Dopo pochi secondi altri lo raggiunsero e cominciarono a disporsi davanti al pilone, chi adagiato sul muro a secco, chi seduto sull’erba inverdita dalla primavera. Solamente la capretta rimaneva impassibile in piedi, seguitando a scrutarmi con un bizzarro sguardo indagatore.

«Con il bel tempo veniamo in questo luogo pressoché tutti i giorni. Così trascorriamo un pomeriggio insieme a raccontarci aneddoti e a discutere a proposito dei vari argomenti sui quali riusciamo sempre a non andare d’accordo.»

In pochi secondi arrivarono, alcuni ansimando, altri suoi amici.

«Oggi abbiamo un giovanotto a tenerci compagnia e ad ascoltare le nostre storie da vecchi bacucchi.»

Avevo superato i quarant’anni da un po’, ma viviamo in un’epoca in cui si continua a essere considerati ragazzi fino a un’età indefinita.

Fin da bambino ho sempre gradito seguire i racconti degli anziani.

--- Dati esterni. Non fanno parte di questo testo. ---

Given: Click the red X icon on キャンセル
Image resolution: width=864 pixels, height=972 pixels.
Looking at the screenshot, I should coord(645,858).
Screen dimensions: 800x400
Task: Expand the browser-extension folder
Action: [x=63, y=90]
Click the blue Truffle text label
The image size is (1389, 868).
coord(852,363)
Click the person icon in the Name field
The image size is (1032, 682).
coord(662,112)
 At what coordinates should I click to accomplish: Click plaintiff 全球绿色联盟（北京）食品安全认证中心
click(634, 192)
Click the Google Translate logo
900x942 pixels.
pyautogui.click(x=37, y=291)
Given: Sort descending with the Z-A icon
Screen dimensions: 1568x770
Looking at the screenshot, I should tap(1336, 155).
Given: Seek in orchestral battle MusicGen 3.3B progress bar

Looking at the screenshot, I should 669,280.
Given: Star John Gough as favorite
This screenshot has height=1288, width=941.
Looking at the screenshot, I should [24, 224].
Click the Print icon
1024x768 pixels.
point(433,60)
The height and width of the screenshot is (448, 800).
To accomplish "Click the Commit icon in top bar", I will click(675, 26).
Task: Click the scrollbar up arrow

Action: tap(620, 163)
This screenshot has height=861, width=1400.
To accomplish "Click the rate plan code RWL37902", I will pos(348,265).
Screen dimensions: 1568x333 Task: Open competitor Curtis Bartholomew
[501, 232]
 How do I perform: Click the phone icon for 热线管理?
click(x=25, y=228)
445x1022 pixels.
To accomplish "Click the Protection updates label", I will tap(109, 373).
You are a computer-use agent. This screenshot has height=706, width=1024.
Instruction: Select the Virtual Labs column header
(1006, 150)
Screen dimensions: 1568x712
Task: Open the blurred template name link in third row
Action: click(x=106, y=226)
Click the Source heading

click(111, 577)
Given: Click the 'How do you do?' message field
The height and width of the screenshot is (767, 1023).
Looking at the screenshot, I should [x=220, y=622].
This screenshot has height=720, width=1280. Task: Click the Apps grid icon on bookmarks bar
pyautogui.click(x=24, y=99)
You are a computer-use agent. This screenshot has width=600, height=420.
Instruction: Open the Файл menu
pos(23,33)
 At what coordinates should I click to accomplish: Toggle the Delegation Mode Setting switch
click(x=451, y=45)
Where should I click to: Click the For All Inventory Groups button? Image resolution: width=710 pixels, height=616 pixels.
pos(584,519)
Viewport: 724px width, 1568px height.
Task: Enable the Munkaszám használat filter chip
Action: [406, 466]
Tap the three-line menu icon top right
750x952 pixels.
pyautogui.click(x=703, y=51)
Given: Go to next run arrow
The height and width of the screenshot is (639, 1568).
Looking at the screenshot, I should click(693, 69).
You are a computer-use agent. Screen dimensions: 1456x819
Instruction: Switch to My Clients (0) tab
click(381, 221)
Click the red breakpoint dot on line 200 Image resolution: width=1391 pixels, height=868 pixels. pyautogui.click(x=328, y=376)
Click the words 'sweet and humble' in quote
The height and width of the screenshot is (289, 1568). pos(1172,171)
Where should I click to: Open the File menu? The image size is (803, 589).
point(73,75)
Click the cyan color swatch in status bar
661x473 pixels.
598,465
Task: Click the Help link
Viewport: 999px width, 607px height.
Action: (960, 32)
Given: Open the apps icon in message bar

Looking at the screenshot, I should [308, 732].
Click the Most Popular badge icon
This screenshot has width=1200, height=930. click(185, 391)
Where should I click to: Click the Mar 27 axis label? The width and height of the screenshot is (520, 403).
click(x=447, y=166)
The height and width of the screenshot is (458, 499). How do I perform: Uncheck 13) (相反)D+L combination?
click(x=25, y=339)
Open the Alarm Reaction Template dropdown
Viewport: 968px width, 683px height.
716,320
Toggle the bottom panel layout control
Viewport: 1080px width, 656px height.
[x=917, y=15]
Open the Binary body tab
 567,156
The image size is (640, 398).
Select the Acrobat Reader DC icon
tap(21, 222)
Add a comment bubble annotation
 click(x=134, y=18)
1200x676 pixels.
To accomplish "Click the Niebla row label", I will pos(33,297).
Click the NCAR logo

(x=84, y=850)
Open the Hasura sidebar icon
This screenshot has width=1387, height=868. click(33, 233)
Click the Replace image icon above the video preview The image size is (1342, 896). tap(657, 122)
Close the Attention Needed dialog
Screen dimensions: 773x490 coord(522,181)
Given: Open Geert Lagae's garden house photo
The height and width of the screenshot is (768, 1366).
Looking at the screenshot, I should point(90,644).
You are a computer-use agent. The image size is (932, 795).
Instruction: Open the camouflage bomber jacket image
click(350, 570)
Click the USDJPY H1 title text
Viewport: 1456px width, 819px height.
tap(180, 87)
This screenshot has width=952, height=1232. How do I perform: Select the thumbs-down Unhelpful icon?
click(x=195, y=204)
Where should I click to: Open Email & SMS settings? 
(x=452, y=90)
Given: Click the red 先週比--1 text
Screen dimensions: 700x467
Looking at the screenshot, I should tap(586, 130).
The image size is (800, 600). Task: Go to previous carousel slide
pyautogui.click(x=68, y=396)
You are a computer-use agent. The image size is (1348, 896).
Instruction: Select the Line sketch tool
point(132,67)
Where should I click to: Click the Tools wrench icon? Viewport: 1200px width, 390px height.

Vivere la loro epoca attraverso i loro aneddoti.

«Mi fa piacere stare qui assieme a voi. All’ombra di questi castagni sarò ben lieto di far riposare i miei stanchi piedi attingendo alla vostra saggezza.» Pronunciai questa frase con un tono quasi poetico volendo apparire un po’ ironico, ma non troppo.

«Qua siamo all’ombra e, se dovesse piovere, possiamo ripararci sotto lo spiovente del pilone. Così come faceva il povero Raffaele» ribadì uno di loro mordicchiando un bastoncino di liquirizia.

«Ma sei sicuro che quel randagio di Raffaele dal Collombardo arrivasse fino a qua?» replicò un altro.

«Ma che Collombardo! Raffaele abitava qua vicino a Campambiardo.»

Sulla località di provenienza di Raffaele, persona a me completamente ignota, cominciò una controversia che divise il gruppo in più fazioni.

«Scusate, ma chi era Raffaele?» Dopo una decina di minuti tentai di mettere fine alla diatriba spostando la loro attenzione.

«Te lo racconto io! Di che paese fosse non mi ricordo con precisione, comunque era di qui, della Valle di Susa. Facciamo finta che fosse del Collombardo.»

«Va bene! Il Collombardo non è neanche un paese, ma è una montagna. Così mettiamo d’accordo tutti!» Con questo commento riuscii, incredibilmente, a far sì che i contendenti si placassero per ascoltare il racconto.